Identify the things new and old which the provident master of the house could bring forth from his treasure.

4.

Now that you have seen the entire sermon in parables, discuss what Jesus taught about the Kingdom, its nature and its various aspects. When did it come, or when will it arrive? Who is to be in it? Who were called the sons of the Kingdom? Should we pray for it to come today? What importance did Jesus attach to the Kingdom in His teaching? How important did He say it should be to His listeners? In answering each of these questions, cite key words, or, if possible, the entire texts that illustrate your answers.

5.

List as many parabolic figures as you can, that demonstrate the fact that the Bible does NOT necessarily mean the same thing every time it uses the same figurative expressions. To start you out, remember that the lion can be a symbol either for Jesus, the Lion of the tribe of Judah, or of Satan who walks around as a roaring lion. Sheep are symbols both of Jesus, Gods Lamb, as well as the errant people of God. Now make your own list. Why? Because a lot of bad theology is built on mechanical use of Bible figures of speech: parables, allegories and similes.

6.

When and in what way are some of the features of Gods Kingdom, predicted in any of these parables, already in the process of being fulfilled, or are already complete?

7.

What is proved about Jesus in this sermon?

THE GLORIOUS LORDSHIP OF JESUS CHRIST

As seen in the great Sermon in Parables, Matthew 13

While one of the distinguishing characteristics of Jesus message is His absolute respect for human free-will, it should be equally clear to all that only He who is a true Lord can permit Himself this luxury! Only He who enjoys a position of true power could permit the following situations to exist:

1.

In the Parable of the Sower and varying types of terrain, the great truth everywhere noticed is the absolute freedom of the individual who can actually accept or reject the Word of the Kingdom. This freedom to choose is also the freedom to become a rebel against Gods good government, but Jesus knows that this is a worthwhile risk in view of the end He has in mind.

2.

In the explanation of His own methodology (Mat. 13:10-17) to whom does Jesus entrust the tremendous truths that would bring about far-reaching revolutions in the world?
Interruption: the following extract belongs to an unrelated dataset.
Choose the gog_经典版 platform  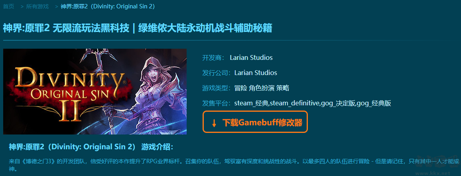click(374, 103)
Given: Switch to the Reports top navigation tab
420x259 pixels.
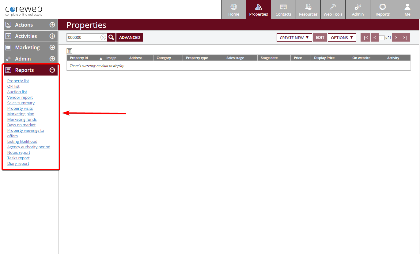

To a Peter, or a Matthew! But who are they? Rustic peasants from the provinces! many would have sneered, A minimum of good sense would have dictated greater seriousness in choosing more qualified personnel, perhaps from the nobility, in order to propagate a message of such consequence! Nevertheless, only a truly powerful Lord can permit Himself to use weak men do His bidding, to show that the greatness of the power is not of them, but in His own majesty and might.

3.

In the Parable of the Weeds, the Lord of the field confidently orders His servants regarding the Wheat and the Tares: Let them both grow together until the harvest; and at the time of the harvest I will say to the harvesters . . . Evil can remain in the world clear up to the judgment, and Jesus does not feel Himself at all menaced by this fact! He will have the last word. (Mat. 13:41)

4.

In the Parables of the Mustard Seed and of the Leaven, Jesus promises that the Kingdom of the great God of heaven, Creator of the heavens and the earth, will have an insignificant beginning! We usually judge the success of a thing by the auspiciousness of its beginning. Therefore, how is it born? great and powerful? or weak and hidden off in a corner somewhere? One can measure the stellar distance that divided Jesus from the politicians of this world, on the basis of His brothers pushy advice; Leave here and go to Judea, that your disciples may see the works you are doing. For no man works in secret if he seeks to be known openly. If you do these things, show yourself to the world. (Joh. 7:3-4) Jesus, however, did not hesitate to describe His Kingdom as having a disappointingly unpromising birth. Further, He affirmed that its growth would be gradual, almost imperceptible, however sure. This was bad news for the public relations men who needed exciting material to make a sensational proclamation of the Kingdom; But this great Lord believes in truth in advertising, even if many customers refuse to buy, because He is a true Lord who can well afford to tell people just how it is and still expect them to respond.

5.

In the Parables of the Hid Treasure and the Precious Pearl, Jesus even pictures His precious Kingdom and His priceless truth as being discovered by chance, quite accidentally, by a fortunate person. Worse yet, He permits His truth to be freely evaluated along with all the other truth and so-called realities of this world! How confident He is that the supreme value of His Kingdom will not only be apparent, but especially desirable above everything else!

6.

Jesus teaches, further, so as to hide certain truths from people, and, paradoxically, this fact demonstrates His Lordship. It is easy to feel a tender compassion for those few dear ones bound to us sentimentally. Sometimes this causes us to express an impulsive kindness toward them which actually frustrate our intentions to help them and results in positive damage to their highest good later. But Jesus was not that way: seeing the true need of every single hearer in His audience, and because of His profound love for each one, He composed a message that met their need by hiding under the parabolic form those truths that would have only been distorted by them to their ruin.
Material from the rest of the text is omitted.